New revelations about the business activities of Iñaki Urdangarin, King Juan Carlos' son-in-law, show that the scope of the alleged wrongdoing is even greater than originally thought.
Besides making profits of up to 170 percent over the real costs of the events his Nóos Institute - supposedly a non-profit group - organized for the Balearic and Valencian governments between 2004 and 2006, Urdangarin and his associate Diego Torres also diverted 500,000 euros to an opaque London-based firm that they had previously acquired through a foundation.
Over seven years, Nóos and its affiliates made nine million euros from private firms, and another seven million from regional governments, for services that authorities believe were non-existent or grossly overcharged. Later, that money was channeled to companies controlled by Urdangarin and Torres, who is already facing charges of misappropriation of public funds.

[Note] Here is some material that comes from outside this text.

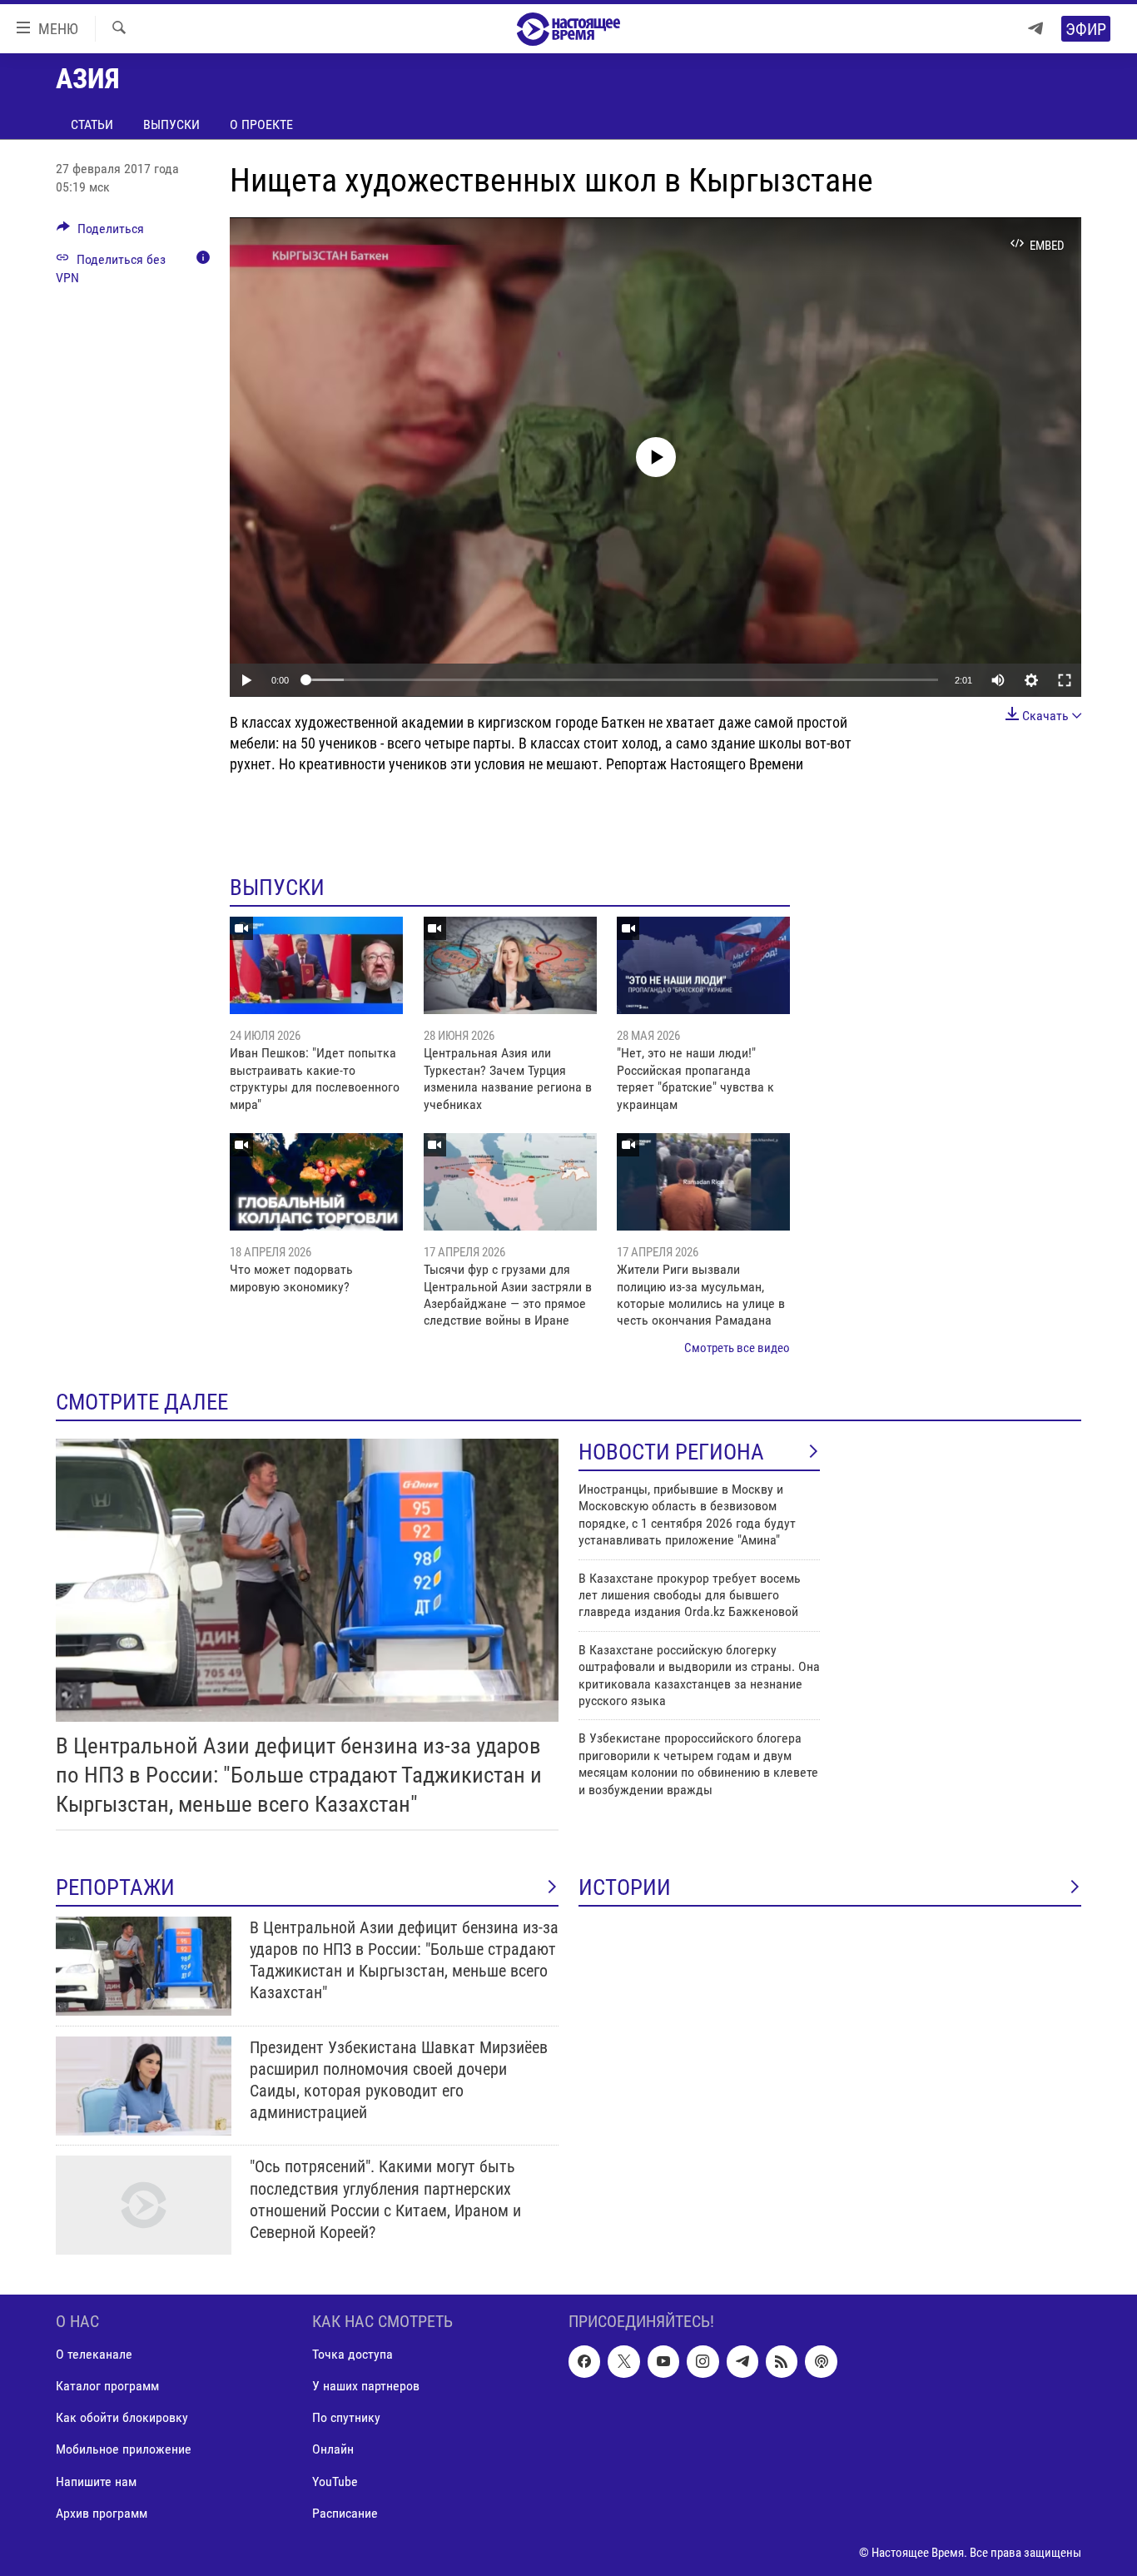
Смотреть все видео (737, 1347)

The growing case against Urdangarin is an offshoot of a wider corruption case known as Palma Arena, for which the then-regional premier, Jaume Matas of the Popular Party, is awaiting trial.
The story is all the more remarkable because it is the first time that a member of the Spanish royal family has been involved in such a public scandal. The family of Juan Carlos I has always been largely left alone by the Spanish press, partly in recognition of his role in defending democracy during the failed coup of 23 February, 1981.
But in a context of economic crisis and growing social unrest, it seems that even the royals are not safe from scrutiny.
In an early attempt at damage control, the royal family had a special envoy investigate Urdangarin's business dealings in 2006, and ultimately recommend that he leave the country for a while. That was the real reason for the sudden move of Urdangarin, his wife the Infanta Cristina and their four children to Washington, where the former handball Olympic champion was given a post at Telefónica International. But in the end, attorneys investigating the Palma Arena case noticed the suspect public contracts and launched an investigation that will certainly end with Urdangarin's arraignment, sources said.
Urdangarin, once viewed as the ideal husband for a princess - his father was a banker, his mother an aristocrat, and he himself a successful sportsman - has suddenly become a pariah. It is a hard fall for a man who retired from competition at the age of 32, still at the top of his game. But Urdangarin, who always had an eye for business, got a master's degree from Madrid's prestigious business school Esade, where he took a course with an instructor named Diego Torres, who would eventually become his partner.
Together, they created a non-profit called Nóos Institute for Strategic Studies in Sponsorship and Patronage, a "think-tank" that embarked on a mission to find regular sponsors for its sports, tourism and health events in the private and public sectors. At one of these sessions, they recommended that companies pay them an annual fee of 25,000 euros for the privilege of "ownership" of one of the "values" that Nóos disseminated, and for company training.